### Instructions for the task
When a line of the listing below has the string "agent" in it, copy that line.

### Dataset entries
--*--
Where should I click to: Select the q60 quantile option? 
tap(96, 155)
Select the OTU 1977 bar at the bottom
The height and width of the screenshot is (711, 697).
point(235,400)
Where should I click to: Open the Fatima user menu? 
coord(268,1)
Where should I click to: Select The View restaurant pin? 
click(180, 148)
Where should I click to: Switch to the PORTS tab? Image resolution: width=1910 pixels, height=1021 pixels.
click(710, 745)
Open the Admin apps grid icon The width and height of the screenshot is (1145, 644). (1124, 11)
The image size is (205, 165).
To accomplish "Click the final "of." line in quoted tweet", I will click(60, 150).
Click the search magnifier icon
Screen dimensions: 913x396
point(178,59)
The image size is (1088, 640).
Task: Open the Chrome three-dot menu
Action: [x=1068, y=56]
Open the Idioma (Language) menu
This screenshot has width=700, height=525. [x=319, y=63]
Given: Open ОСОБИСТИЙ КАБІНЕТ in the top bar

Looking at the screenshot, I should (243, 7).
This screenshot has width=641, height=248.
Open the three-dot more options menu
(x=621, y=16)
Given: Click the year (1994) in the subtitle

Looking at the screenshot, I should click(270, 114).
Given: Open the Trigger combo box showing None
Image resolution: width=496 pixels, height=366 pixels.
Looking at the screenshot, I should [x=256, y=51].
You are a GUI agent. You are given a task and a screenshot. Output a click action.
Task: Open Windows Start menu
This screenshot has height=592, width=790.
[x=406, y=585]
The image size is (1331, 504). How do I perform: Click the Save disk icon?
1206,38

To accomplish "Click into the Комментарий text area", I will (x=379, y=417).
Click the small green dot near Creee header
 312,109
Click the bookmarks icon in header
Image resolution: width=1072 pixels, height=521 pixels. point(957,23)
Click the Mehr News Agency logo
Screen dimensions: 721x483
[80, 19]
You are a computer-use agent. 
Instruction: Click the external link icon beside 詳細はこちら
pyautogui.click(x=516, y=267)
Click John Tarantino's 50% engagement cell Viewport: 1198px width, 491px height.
--*--
### Task output
You are a GUI agent. You are given a task and a screenshot. Output a click action.
You are a computer-use agent. 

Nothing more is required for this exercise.